WRITTEN EXERCISE A: In the court opinion excerpt on pretrial release conditions, why did the court hold the search and drug testing conditions reasonable?
WRITTEN EXERCISE B: List each distinct page reference that follows "Id. at" in the court opinion excerpt, in the order it first appears.
WRITTEN EXERCISE C: Write the next passage of the court opinion excerpt on pretrial release conditions, starting right after its final sentence.

TEXT PROVIDED:
Id. at 813. Second, the court stated that the conditions are not unconstitutional because “a pretrial detainee is not required to agree to such restrictions, but rather is subject to them only if he or she consents *903to their imposition, in exchange for obtaining OR release.” Id. at 814. The court reasoned that “one who otherwise would be incarcerated prior to judgment[because he cannot post bail] is offered the opportunity to obtain OR release^] he or she is not entitled to unconditional bail-free release, but may obtain OR release only in the discretion of the court or magistrate, and only upon those reasonable conditions attached to the release.” Id. at 814. Recognizing that such restrictions are not unlimited, the court pointed out that the conditions must be “reasonable under the circumstances,” which in turn depends on “the relationship of the condition to the crime or crimes with which the defendant is charged and to the defendant’s background, including his or her prior criminal conduct.” Id. at 815 n. 10. The court then held the search and drug testing conditions reasonable under the circumstances because they “clearly relate to the prevention and detection of further crime and thus to the safety of the public.” Id. at 810. Accordingly, the court concluded that warrantless searches and random drug testing did not violate petitioners’ Fourth Amendment rights.

Item coordinate data:

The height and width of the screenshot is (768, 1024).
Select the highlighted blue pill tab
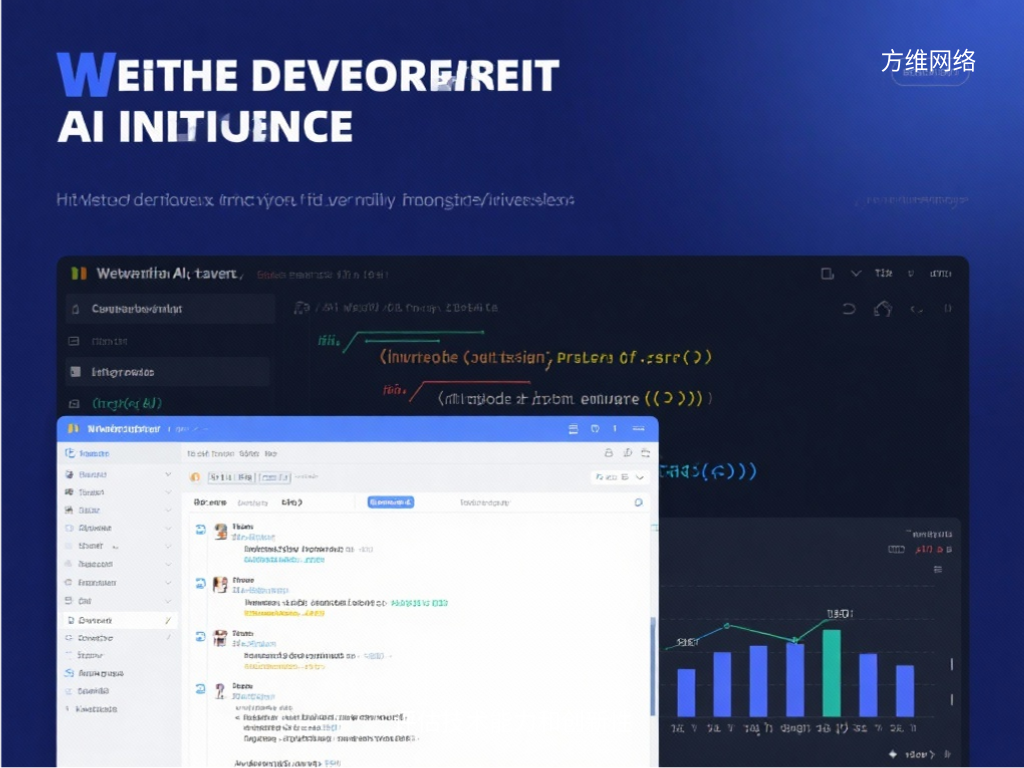390,502
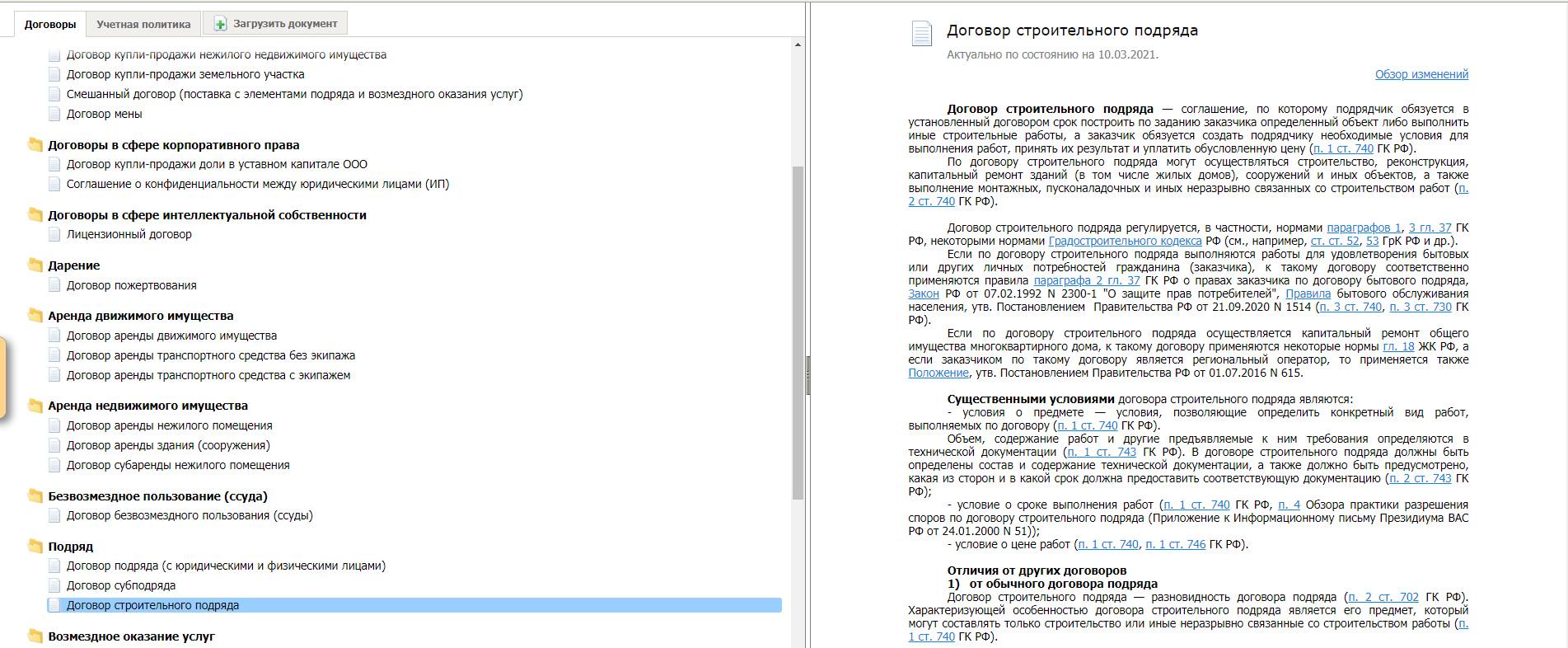Open Договор безвозмездного пользования (ссуды)

coord(190,515)
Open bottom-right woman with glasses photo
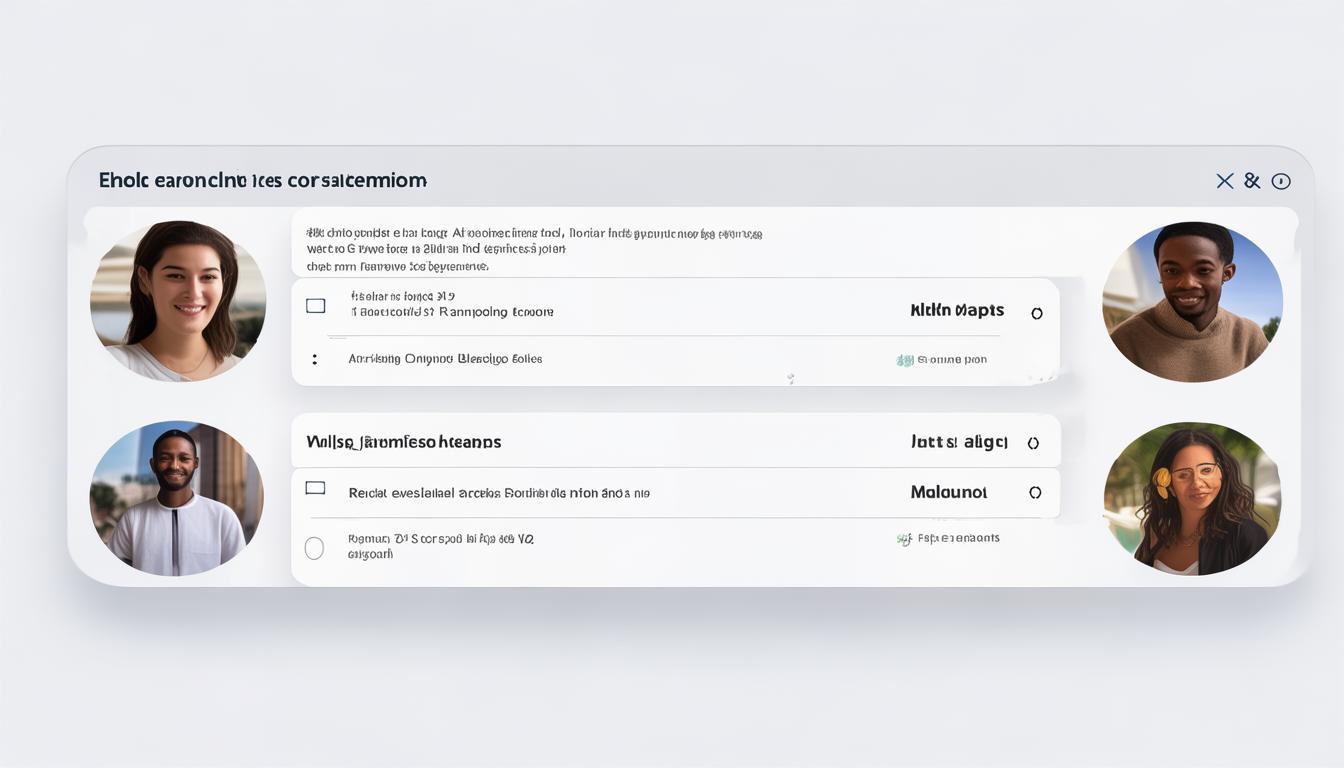The image size is (1344, 768). [x=1192, y=498]
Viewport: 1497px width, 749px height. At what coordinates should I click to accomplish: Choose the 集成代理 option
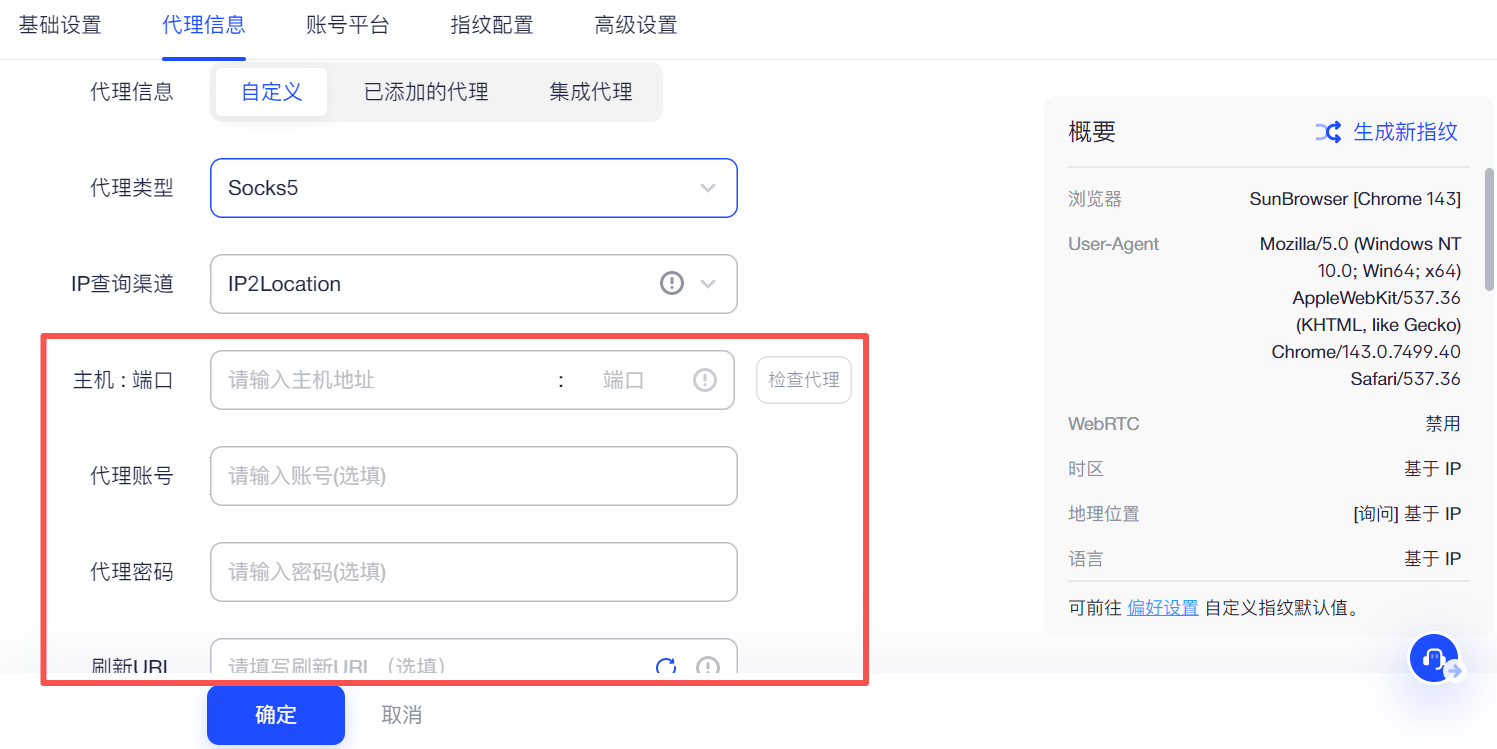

RESPONSE A: The court held them reasonable because they "clearly relate to the prevention and detection of further crime and thus to the safety of the public."

RESPONSE B: 813, 814, 815 n. 10, 810

RESPONSE C:
In State v. Ullring, 741 A.2d 1065 (Me. 1999), the Supreme Court of Maine reached the same decision, concluding that probable cause is not required to search the home of a pretrial releasee. In Ullring, a defendant was arrested for possessing marijuana and other drug paraphernalia. Id. at 1066. He posted bail and signed a bail bond requiring “him to submit to random searches of his person, residence, and vehicle.” Id. After a war-rantless search of his home uncovered marijuana, the defendant challenged the trial court’s denial of his motion to suppress the evidence.

The court began by considering the objectives of the bail system in Maine, observing that its purpose is “to ensure the appearance of the defendant at trial and to do so without incarceration as long as conditions can be imposed which will fulfill that purpose and the purpose of ensuring the integrity of the judicial process.” Id. at 1072. The court reasoned that

[b]ail conditions, such as a prohibition against possession of illegal drugs and searches for illegal drugs, help to ensure that defendants whose backgrounds and charges indicate that substance abuse is a significant problem will show up at court. It is reasonable to expect that a defendant who maintains sobriety is more likely to appear in court on the appointed dates than a defendant who is under the influence of drugs or alcohol.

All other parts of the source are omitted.